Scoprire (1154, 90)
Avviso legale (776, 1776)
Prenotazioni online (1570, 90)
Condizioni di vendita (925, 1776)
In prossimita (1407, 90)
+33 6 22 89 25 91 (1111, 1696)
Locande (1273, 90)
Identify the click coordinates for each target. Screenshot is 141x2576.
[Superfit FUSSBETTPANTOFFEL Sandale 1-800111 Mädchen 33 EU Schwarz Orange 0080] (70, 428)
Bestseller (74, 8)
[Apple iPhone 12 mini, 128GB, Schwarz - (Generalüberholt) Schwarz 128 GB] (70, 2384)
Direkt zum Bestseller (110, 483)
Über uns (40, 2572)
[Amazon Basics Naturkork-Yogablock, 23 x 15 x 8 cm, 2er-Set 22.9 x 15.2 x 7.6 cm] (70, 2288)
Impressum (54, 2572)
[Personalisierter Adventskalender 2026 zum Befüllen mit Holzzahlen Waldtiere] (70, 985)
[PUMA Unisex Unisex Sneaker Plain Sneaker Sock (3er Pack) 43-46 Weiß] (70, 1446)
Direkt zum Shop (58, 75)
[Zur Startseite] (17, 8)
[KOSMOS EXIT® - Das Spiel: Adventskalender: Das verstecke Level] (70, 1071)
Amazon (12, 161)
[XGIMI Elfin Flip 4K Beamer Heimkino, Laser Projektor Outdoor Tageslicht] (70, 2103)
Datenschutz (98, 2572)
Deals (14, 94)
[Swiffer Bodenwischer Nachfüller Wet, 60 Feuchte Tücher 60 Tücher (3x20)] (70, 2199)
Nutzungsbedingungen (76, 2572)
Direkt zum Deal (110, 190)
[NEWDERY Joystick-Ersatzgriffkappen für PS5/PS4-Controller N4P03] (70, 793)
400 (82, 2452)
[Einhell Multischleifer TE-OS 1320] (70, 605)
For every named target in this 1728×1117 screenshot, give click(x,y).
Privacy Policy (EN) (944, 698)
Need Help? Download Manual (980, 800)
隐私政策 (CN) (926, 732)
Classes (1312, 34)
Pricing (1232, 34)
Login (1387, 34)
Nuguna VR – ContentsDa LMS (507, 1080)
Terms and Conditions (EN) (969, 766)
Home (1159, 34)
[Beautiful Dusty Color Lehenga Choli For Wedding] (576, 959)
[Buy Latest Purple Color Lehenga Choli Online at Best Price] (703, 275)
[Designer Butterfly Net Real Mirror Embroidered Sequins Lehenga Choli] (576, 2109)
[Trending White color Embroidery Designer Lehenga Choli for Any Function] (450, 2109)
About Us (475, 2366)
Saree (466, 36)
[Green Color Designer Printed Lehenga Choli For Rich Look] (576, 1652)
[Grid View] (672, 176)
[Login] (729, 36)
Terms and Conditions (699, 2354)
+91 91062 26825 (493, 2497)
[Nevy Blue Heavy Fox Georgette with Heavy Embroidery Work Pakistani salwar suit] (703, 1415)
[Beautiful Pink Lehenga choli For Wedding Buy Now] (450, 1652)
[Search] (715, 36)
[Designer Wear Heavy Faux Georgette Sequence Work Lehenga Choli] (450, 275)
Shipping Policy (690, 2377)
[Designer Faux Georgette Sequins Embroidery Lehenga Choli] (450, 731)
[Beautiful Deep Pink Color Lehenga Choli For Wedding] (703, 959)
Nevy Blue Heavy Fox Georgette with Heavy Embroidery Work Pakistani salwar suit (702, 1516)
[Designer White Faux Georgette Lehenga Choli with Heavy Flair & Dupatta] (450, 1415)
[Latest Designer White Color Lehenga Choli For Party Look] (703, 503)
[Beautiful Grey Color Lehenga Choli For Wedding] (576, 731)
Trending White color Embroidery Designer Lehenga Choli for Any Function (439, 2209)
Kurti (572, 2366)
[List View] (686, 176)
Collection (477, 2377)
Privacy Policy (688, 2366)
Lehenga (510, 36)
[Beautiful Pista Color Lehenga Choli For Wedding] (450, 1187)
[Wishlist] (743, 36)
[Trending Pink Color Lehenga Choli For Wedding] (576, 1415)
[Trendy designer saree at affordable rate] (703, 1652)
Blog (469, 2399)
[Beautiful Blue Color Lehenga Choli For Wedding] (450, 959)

= = = =

All lines in the data above from the one with "[Apple iPhone 12" through the one with "26825 (493, 2497)" must be repeated exactly, and no others.

> **Answer for the task**:
[Apple iPhone 12 mini, 128GB, Schwarz - (Generalüberholt) Schwarz 128 GB] (70, 2384)
Direkt zum Bestseller (110, 483)
Über uns (40, 2572)
[Amazon Basics Naturkork-Yogablock, 23 x 15 x 8 cm, 2er-Set 22.9 x 15.2 x 7.6 cm] (70, 2288)
Impressum (54, 2572)
[Personalisierter Adventskalender 2026 zum Befüllen mit Holzzahlen Waldtiere] (70, 985)
[PUMA Unisex Unisex Sneaker Plain Sneaker Sock (3er Pack) 43-46 Weiß] (70, 1446)
Direkt zum Shop (58, 75)
[Zur Startseite] (17, 8)
[KOSMOS EXIT® - Das Spiel: Adventskalender: Das verstecke Level] (70, 1071)
Amazon (12, 161)
[XGIMI Elfin Flip 4K Beamer Heimkino, Laser Projektor Outdoor Tageslicht] (70, 2103)
Datenschutz (98, 2572)
Deals (14, 94)
[Swiffer Bodenwischer Nachfüller Wet, 60 Feuchte Tücher 60 Tücher (3x20)] (70, 2199)
Nutzungsbedingungen (76, 2572)
Direkt zum Deal (110, 190)
[NEWDERY Joystick-Ersatzgriffkappen für PS5/PS4-Controller N4P03] (70, 793)
400 (82, 2452)
[Einhell Multischleifer TE-OS 1320] (70, 605)
For every named target in this 1728×1117 screenshot, give click(x,y).
Privacy Policy (EN) (944, 698)
Need Help? Download Manual (980, 800)
隐私政策 (CN) (926, 732)
Classes (1312, 34)
Pricing (1232, 34)
Login (1387, 34)
Nuguna VR – ContentsDa LMS (507, 1080)
Terms and Conditions (EN) (969, 766)
Home (1159, 34)
[Beautiful Dusty Color Lehenga Choli For Wedding] (576, 959)
[Buy Latest Purple Color Lehenga Choli Online at Best Price] (703, 275)
[Designer Butterfly Net Real Mirror Embroidered Sequins Lehenga Choli] (576, 2109)
[Trending White color Embroidery Designer Lehenga Choli for Any Function] (450, 2109)
About Us (475, 2366)
Saree (466, 36)
[Green Color Designer Printed Lehenga Choli For Rich Look] (576, 1652)
[Grid View] (672, 176)
[Login] (729, 36)
Terms and Conditions (699, 2354)
+91 91062 26825 (493, 2497)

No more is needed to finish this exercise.